>> START Selected extract

Q: Three of my children are married to spouses who were brought up in other religions. My expectation was that when my children married, their in-laws, and by that I mean the parents and siblings of their spouse, would be part of my family and share all our holidays and milestones.
Instead of becoming part of the fabric of each other’s lives I am finding that cultural and religious differences prevent this from happening. I have tried reaching out in many ways, including inviting them to all our life cycle events and to celebrate the holidays with us. They always refuse. I am about to give up even trying. I feel there is no reciprocity here. What should I do?
A: It is easy to blame family differences on intermarriage. The fact is, there is no prescription for the relationship between the two or many more sets of parental in-laws. It is always disappointing when our expectations are not met. But it is unrealistic to assume that any two families have the exact same needs for closeness.
Some in-laws expect to become family, like you do. Others assume the in-law relationship is one for the married couple and not their families. Religion may not be the most salient factor here. Even when all the in-laws are of the same religion, different families have different notions of familial obligation. Upbringing, geographical distance, expense, as well as personality affinities or lack thereof influence the closeness of in-laws.
Their reasons for not attending your events can be complex. For instance, life cycle events can be expensive for those attending. Travel expenses, even if it’s just gas, can add up. Invitees may feel obligated to purchase a gift, or feel required to buy appropriate clothing. Refusing the invitation can obviate these difficulties.

>> END Selected extract

Required work:
a. Answer these questions about the advice column on in-laws:
(i) How many of the writer's children are married to spouses raised in other religions?
(ii) Besides religion, which factors does the reply say influence how close in-laws are?
(iii) What three costs might invitees face when attending a life cycle event?
b. Write the next part of the advice column on in-laws, picking up after its last sentence.

>> START Supplied data

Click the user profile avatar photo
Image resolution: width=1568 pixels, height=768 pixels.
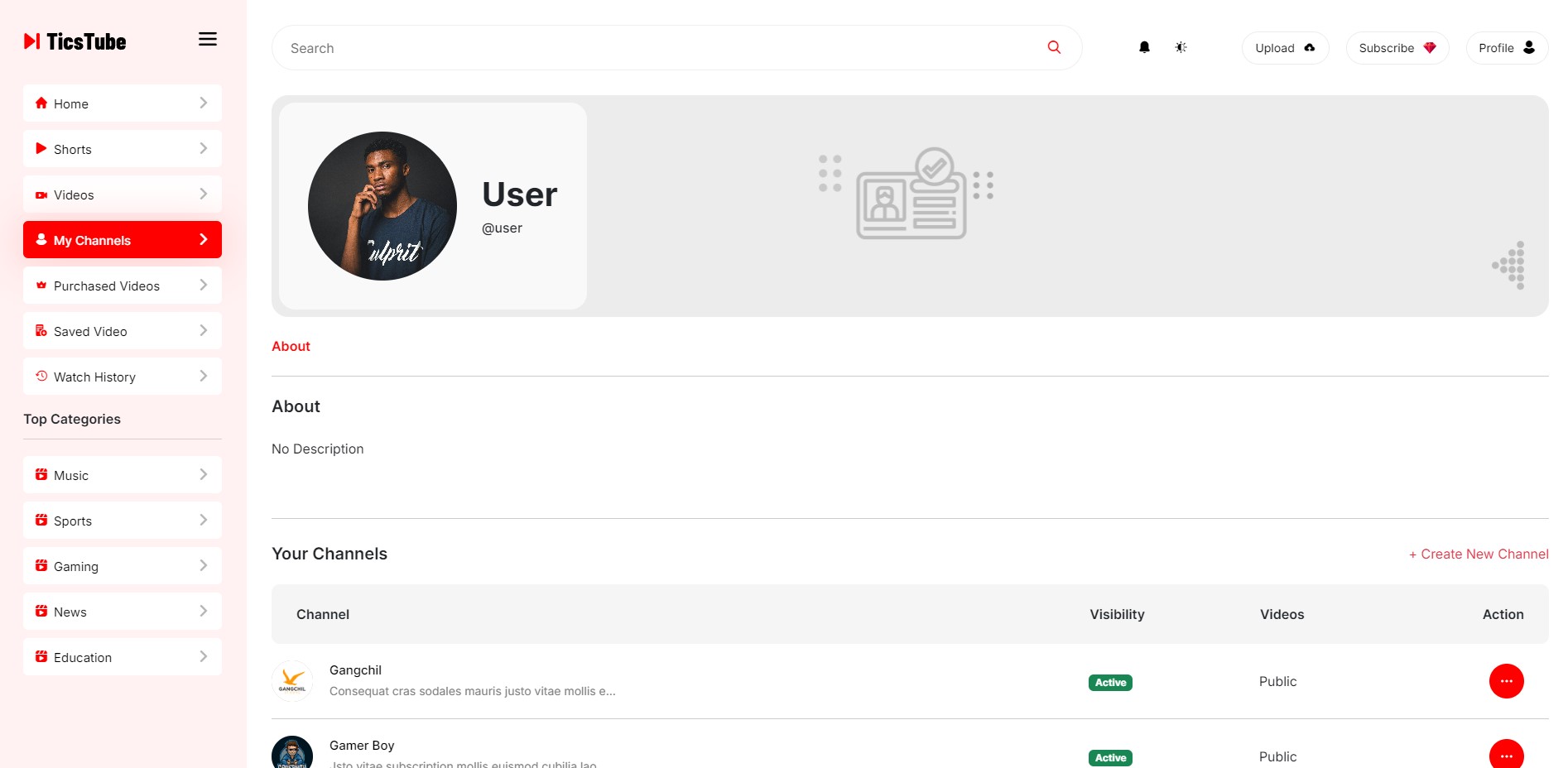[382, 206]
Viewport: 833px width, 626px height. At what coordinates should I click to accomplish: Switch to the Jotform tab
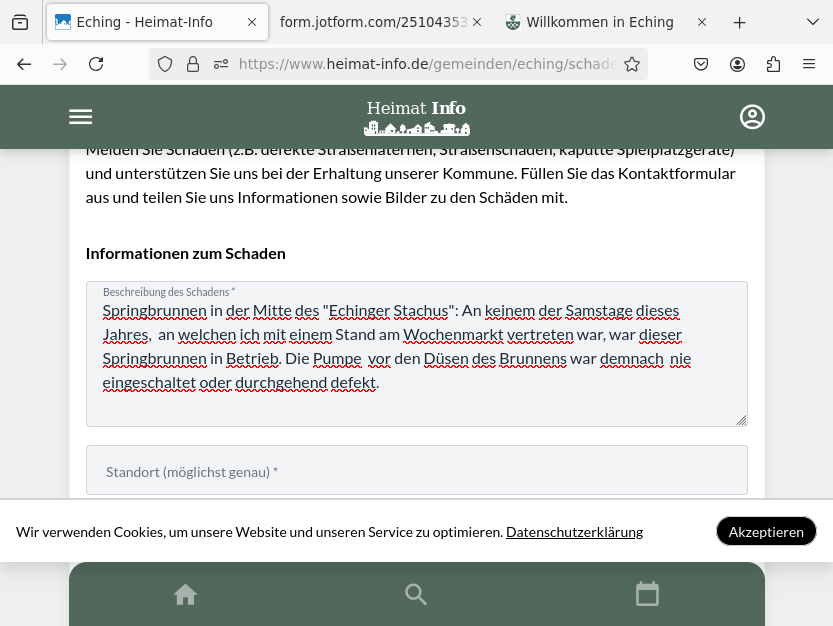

>> END Supplied data

Replies:
a.
(i) Three.
(ii) Upbringing, geographical distance, expense, and personality affinities or the lack of them.
(iii) Travel expenses, a gift they feel obligated to buy, and appropriate clothing.

b.
Moreover, all relationships are not reciprocal. Keeping a ledger on individuals does not facilitate closeness. We each have friends to whom we listen more than others, and friends who help us more than we help them. Giving what we have to offer and accepting whatever limited gifts others give solidifies bonds.
Trying to build a relationship on the most contentious issues, such as religious holidays, may not be the best strategy. Try inviting these in-laws to enjoy a day in nature, a musical event, or a non-specific get together. You may find that you do better when religious issues are taken out of the equation. Your gracious invitations to join your celebrations may feel like pressure to convert to them or may be offensive to their religious beliefs. For example, those who feel that a Christian baptism is necessary for salvation, would find a Brit Mila (Jewish ritual circumcision) lacking in the requisite rituals.
You could continue to reach out by acknowledging their holidays with a card, gift, email or phone call. It never hurts to be polite. It takes years to make strangers into family. The goal is to keep cordial relationships so that if you can support your mutual children and each other if the need should ever arise.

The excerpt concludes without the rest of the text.